What you are asked to do: Revise the material starting at the line containing "Pick the red" and ending at the line containing "Looking at the screenshot, I should [x=59, y=46].", replacing "Switch to" with "Open" and leaving everything else unchanged. Return only those lines.
****
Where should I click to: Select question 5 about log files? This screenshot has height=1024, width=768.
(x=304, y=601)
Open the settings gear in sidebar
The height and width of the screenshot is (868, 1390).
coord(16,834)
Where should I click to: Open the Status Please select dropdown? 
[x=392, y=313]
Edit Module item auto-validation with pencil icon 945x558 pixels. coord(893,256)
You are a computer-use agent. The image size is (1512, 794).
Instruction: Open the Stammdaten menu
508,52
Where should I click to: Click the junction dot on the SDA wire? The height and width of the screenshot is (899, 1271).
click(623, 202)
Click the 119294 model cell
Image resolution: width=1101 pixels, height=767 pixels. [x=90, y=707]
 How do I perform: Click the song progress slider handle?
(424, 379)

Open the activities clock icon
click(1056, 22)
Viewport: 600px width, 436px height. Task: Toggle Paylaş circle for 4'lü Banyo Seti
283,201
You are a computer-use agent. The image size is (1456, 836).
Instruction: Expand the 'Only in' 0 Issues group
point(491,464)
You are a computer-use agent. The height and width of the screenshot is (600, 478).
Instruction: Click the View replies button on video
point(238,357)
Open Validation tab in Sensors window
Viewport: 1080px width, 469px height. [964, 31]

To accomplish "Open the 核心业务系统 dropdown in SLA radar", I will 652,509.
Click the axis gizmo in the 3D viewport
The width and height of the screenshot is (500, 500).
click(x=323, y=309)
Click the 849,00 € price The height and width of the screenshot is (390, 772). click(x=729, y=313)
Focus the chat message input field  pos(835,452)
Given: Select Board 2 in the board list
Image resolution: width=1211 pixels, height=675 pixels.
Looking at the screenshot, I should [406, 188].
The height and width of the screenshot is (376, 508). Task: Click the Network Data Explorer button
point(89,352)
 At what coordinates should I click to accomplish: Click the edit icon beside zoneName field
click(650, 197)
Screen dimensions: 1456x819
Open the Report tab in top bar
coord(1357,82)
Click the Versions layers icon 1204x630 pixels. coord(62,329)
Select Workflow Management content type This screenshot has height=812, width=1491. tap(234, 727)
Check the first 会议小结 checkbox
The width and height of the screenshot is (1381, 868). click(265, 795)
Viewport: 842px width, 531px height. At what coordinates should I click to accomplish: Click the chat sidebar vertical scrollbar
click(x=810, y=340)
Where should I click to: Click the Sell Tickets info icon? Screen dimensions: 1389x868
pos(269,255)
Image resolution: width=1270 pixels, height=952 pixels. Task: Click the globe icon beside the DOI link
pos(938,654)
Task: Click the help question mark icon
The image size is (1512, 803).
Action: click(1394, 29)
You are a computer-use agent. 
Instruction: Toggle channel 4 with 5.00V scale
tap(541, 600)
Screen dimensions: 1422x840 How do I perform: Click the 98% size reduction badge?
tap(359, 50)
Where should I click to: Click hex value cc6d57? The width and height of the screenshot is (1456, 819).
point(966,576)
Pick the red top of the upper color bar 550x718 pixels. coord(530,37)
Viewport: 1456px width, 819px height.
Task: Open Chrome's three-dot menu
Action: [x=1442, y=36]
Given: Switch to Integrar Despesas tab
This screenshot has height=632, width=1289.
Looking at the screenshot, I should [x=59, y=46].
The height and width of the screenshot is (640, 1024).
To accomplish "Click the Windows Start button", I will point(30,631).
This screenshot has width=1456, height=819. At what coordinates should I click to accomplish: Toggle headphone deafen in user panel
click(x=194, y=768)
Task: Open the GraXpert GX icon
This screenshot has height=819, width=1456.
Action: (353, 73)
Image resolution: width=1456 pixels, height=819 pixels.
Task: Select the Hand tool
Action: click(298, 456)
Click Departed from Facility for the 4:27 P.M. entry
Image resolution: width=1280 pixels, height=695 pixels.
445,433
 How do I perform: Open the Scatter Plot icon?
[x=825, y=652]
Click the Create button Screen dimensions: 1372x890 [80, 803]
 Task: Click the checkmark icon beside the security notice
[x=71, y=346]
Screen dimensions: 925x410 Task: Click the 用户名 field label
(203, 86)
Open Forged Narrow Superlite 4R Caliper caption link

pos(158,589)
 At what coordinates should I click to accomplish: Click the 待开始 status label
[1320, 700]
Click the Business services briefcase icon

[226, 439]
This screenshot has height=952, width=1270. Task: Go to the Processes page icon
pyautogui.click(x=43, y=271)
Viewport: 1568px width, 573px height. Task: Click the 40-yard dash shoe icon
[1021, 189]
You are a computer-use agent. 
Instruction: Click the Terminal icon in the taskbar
****
Complete answer:
Pick the red top of the upper color bar 550x718 pixels. coord(530,37)
Viewport: 1456px width, 819px height.
Task: Open Chrome's three-dot menu
Action: [x=1442, y=36]
Given: Open Integrar Despesas tab
This screenshot has height=632, width=1289.
Looking at the screenshot, I should [x=59, y=46].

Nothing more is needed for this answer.